Os Emigrantes (The Emigrants) is perhaps Domingos Rebelo’s best-known work. Painted in 1926, it depicts people in the port of Ponta Delgada waiting to leave the Azores to pursue a new life abroad and has become an iconic depiction of the emigrant experience.

“The family in The Emigrants represents the thousands of people who left the Azores for America,” said Dr. Onésimo Almeida, a professor in the Department of Portuguese and Brazilian Studies at Brown University, during a panel discussion. organized by the museum for the exhibition.

Dr. Almeida, who sits on the museum’s board, pointed out that for so many people, “The Emigrants” is not just a painting.

“In it, they see themselves represented by the hand of a great artist,” he said, pointing out that Domingos Rebêlo has captured “the soul of the people” in his work.

Although the artist has been widely recognized for his traditional depictions of rural life, family and religious holidays, Dr. Memory Holloway, professor emeritus of art history at UMass Dartmouth, pointed out that he had also been commissioned to decorate state offices, universities, and churches. with murals on the mainland.

“As a talented artist, Rebêlo has long demonstrated his ability to render the figure and to paint portraits revealing the character of the model”, she noted, also highlighting the way in which the painter took hold of the light and appropriated it.

“From his studies in Paris he brought back the brilliant light and color he learned from the Impressionists, and he painted the islands in a way they had never been seen before,” he said. she stated.

The exhibition is accompanied by a 240-page bilingual exhibition catalog with six scholarly essays by Portuguese and American scholars, including Slipp, Almeida and Holloway.

Available for purchase on the New Bedford Whaling Museum’s website, museum officials say “the catalog promises to become the premier scholarly publication on the artist in both languages.”

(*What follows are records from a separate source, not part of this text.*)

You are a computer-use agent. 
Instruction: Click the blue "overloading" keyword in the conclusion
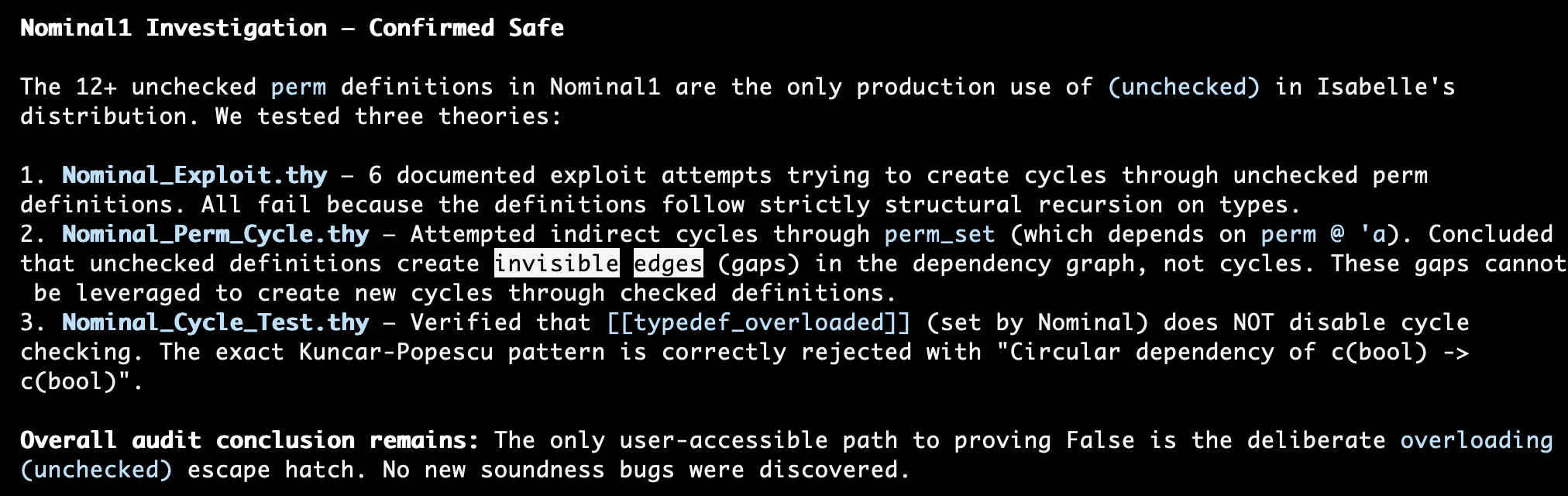[1476, 440]
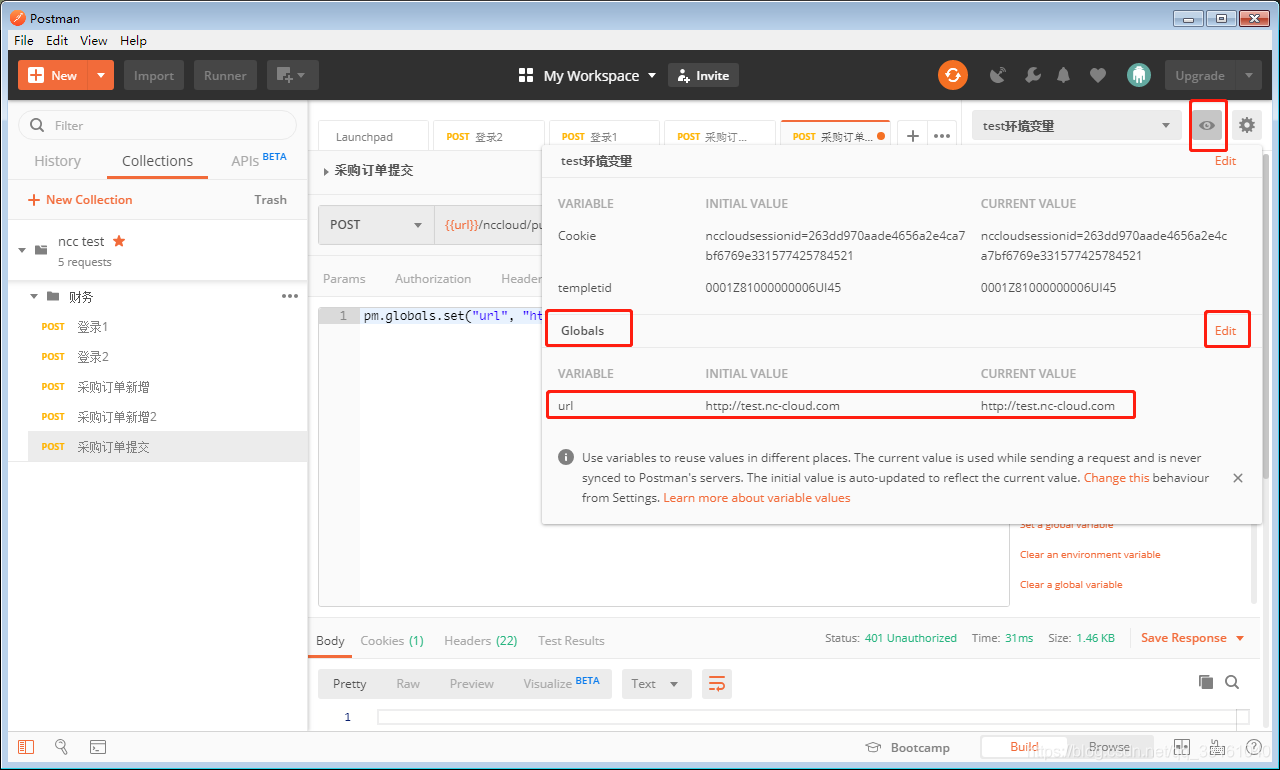Copy response body with the copy icon

point(1206,682)
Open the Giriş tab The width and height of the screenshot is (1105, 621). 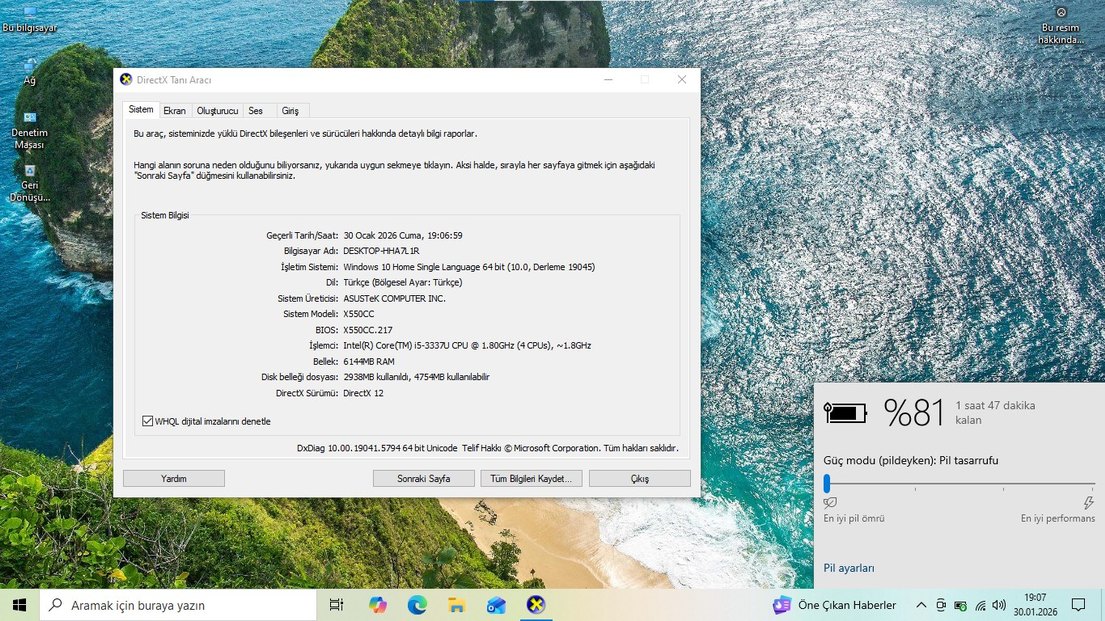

Dr Holloway, who translated several essays for the catalog, quoting José Maria de França Machado, said there was an urgent need to rescue Domingos Rebêlo from island isolation.

“You have to understand that he is universal precisely in what he did while traveling the islands,” according to Machado. “He was born in them and from them he made a work that is great in any part of the world. This Domingos Rebêlo is yet to be discovered. He is still waiting for the place he deserves.

Rebêlo told O Jornal that he believes this exhibit will help do just that.

“I hope this exhibition will give his artistic work the projection it deserves, not only on this side of the Atlantic but also in the Azores and mainland Portugal,” he said. “It is my contribution to highlight an artist who has had an impact on the history of Portuguese art and has left an important mark and a very extensive body of work and… he is an artist who deserves be known to the public and the public deserves to have access to his work.

“The Azorean Spirit: The Art of Domingos Rebêlo” will remain on display at the museum’s Wattles Family Gallery until September 22, 2022.